The Science of Google Dorking

In this post I'm in proposing some new and improved Google dorks for hackers/pentesters and generally any one that likes finding web based targets based on the vulnerabilities they expose, the dorks I will discuss here include servers exhibiting:

  • Local file inclusion / Remote File inclusion vulnerabilities
  • SQL injection
  • Error based injection
Whats so important about detailing targets so intensely?
"The devils in the details"
Hacking is a problem solving discipline, and like any problem solving discipline (physics, computer science,mathematics etc) its very important that you practice, but what's even more important is how you practice!

Google dorking gives hackers the ability to specify training environments down to every detail so that they can fine tune their skills, for instance if you want to master MySQL error based injection, you would know that it depends on:
  • The scripting language used
  • The OS type hosting the web server
  • The Web server software
  • The Web server software version
  • The plugin versions
  • The DBMS version
  • The domain (different countries have different colleges and DBMS/Web scripting courses and teach in different ways, thus developers from different countries are brought to different understanding of their environments and thus also hackers from different countries use different attack trends, so the defence disciplines can be differently applied,  so the country a server resides in can make a huge difference, location location location!!)
and possibly more!  Mastering a complex discipline like hacking is all about breaking it down into little pieces and mastering it from the bottom up!
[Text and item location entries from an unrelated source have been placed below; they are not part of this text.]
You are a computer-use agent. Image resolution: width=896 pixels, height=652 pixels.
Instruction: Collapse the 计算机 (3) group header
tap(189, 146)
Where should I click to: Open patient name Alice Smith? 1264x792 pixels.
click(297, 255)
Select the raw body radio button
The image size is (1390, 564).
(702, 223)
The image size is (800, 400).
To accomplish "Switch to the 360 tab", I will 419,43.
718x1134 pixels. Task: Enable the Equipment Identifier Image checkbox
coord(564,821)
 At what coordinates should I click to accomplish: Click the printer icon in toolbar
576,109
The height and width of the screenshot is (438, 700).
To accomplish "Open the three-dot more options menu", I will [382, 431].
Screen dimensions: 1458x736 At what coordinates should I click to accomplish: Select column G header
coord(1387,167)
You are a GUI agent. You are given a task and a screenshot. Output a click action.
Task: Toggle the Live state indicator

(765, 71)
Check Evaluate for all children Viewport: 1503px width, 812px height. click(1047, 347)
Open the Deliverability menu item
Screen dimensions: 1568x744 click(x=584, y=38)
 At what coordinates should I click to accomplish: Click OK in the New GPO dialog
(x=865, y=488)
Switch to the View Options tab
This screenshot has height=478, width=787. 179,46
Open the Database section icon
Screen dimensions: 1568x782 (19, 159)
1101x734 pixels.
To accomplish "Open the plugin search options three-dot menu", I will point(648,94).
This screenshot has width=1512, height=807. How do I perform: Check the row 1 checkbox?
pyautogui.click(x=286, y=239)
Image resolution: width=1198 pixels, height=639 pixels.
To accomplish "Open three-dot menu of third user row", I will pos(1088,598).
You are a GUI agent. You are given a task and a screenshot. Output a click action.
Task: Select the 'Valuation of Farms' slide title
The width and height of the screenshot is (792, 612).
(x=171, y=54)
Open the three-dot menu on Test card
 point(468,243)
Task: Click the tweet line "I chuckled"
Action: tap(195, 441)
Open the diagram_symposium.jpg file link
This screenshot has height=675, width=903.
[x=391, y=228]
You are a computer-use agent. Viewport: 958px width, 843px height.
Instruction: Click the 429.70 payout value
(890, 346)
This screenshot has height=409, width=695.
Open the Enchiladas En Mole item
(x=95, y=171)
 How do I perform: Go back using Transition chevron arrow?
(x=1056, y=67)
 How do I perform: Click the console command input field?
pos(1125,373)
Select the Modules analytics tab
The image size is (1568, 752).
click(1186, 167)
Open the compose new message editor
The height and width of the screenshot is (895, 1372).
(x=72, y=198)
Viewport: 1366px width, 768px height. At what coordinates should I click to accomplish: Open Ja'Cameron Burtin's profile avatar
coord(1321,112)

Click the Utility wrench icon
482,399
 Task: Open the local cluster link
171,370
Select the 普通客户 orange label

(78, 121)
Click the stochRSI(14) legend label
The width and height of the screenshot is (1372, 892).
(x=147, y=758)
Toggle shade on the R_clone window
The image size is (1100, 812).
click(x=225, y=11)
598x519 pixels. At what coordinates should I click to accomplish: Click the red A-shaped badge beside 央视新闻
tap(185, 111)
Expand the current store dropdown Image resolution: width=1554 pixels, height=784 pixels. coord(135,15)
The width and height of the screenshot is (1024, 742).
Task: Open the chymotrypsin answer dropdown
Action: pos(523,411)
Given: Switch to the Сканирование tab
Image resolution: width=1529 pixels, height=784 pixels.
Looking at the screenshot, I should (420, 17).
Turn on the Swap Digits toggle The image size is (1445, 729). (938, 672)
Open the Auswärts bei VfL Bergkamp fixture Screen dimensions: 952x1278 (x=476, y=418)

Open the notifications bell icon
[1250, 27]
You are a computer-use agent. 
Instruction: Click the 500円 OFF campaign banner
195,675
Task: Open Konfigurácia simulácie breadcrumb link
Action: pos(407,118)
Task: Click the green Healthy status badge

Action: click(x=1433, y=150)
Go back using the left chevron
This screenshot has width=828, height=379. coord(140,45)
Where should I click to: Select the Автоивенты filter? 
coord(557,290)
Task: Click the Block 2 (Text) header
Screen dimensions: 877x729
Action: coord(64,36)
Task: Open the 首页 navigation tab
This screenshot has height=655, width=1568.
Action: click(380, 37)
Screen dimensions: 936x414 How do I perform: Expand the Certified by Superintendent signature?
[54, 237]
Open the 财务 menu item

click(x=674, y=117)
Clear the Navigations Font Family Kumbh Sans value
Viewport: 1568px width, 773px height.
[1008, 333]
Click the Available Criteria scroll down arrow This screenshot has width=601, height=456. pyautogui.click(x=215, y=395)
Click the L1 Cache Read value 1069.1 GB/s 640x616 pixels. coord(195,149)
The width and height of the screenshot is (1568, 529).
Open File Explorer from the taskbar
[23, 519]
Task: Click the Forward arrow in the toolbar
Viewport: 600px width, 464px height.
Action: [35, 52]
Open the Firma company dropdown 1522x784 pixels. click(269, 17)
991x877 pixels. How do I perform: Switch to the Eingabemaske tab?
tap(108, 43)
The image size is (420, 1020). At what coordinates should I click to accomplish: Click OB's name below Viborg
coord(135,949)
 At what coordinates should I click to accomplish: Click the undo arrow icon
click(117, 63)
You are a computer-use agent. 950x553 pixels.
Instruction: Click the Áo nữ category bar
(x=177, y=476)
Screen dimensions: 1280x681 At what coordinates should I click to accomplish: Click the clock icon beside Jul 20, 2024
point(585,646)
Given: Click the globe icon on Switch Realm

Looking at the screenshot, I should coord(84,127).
Making sure you can control as much of an attack as possible and that you understand how an environment will respond (bruteforcing and fuzzing is a last resort not a first!)
The Directives:
There a couple of directives you must first become familiar with before I can talk about hunting targets, these operatives are used to specify:
  • attributes of web pages and URLS
  • placed to look for web pages and URLS
You use directives by entering them in the google search bar as follows:
directive-alias:term
direcitves a declared using the ":", so if you want something to be interpreted as a directive, append a ":" with no spaces between the alias,":" and term
you may combined/repeat directives using binary operators like NOT/OR/AND and include wildcards, I explain this well further on in the article , some directives have a variant that allows multiple terms, these are usually prefixed with an "all" in the alias, e.g inurl and allinurl



  1. directive-alias --- the name given to the directive, read on for some examples of directives
  2. term ---  the argument the directive is to use for specification

I've only inlcuded the directives here that pertain to finding targets, a few more exist you can look them up if you're interested ;)
Lets jump right in!
  • inurl --- restricts results to URLS with the specified text in them
    • e.g inurl:wp-content -- find all Wordpress urls, try it!
  • allinurl --- same as above but its used to specify multiple terms
  • intext --- restricts results to URLS referring t0 web pages with the specified term in the printable text of the web page
    • e.g intext:"Hacking Tutorials" --- finds pages that are likely discussing hacking tutorials
  • allintext --- same as above, allowing multiple terms
  • intitle --- specifies URLS referring to web pages with the specified term in their title
  • allintitle --- blah!
  • site --- one of my favourites, the restricts results to URLS that refer to the host(s) specified in the term
    • e.g site:www.google.com will return all the pages that are indexed on google
  • link --- specifies pages with links to URL specified in the term
  • inanchor -- specifies pages containing achnor tags with the term occuring in the href= agrument of the tag
    • inachor:www.exploit-db.com --- will return all pages that have anchors refering to exploit-db.com
  • cache --- this one is interesting, it searches googles cache for version of a site specified in the term
    • e.g cache:k3170makan.blogspot.com --- returns the last cached version of this site
  • filetype --- returns results to files with the specified file extension
    • e.g filetype:pdf  --- returns ALL URLS to pdfs
Binary Operators
"to dork || !(to dork)"
You can also combined them, or other directives (not all of them) for a more strict specification of the results, by using the Binary operatives and the wildcard operative:

(read up on boolean algebra, do a couple of problems, being a computer science,physics student I've and to do two boolean algebra courses during my degree and i can tell you being able to apply my algebra skills in a google search is incredibly powerful!!)
  • "*" -- the wild card operative
  • "|" -- the OR operator
  • "+" -- the AND operator
  • "-" -- the NOT operator
Here are a few examples:
  • inurl:*.edu --- returns all urls ending in .edu, and interesting thing to note is this returns millions more urls than inurl:.edu??
  • inurl:*.ac.za -inurl:*.uj.ac.za --- this returns all south african academic institutes except for the University of Johannesburg (which is specified using *.uj.ac.za)
  • inurl:"*.gov.*" | inurl:"*.edu"--- this specifies all URLS registered for academic institutions or government institutions 
I'm sure you can figure out how the other operators are used!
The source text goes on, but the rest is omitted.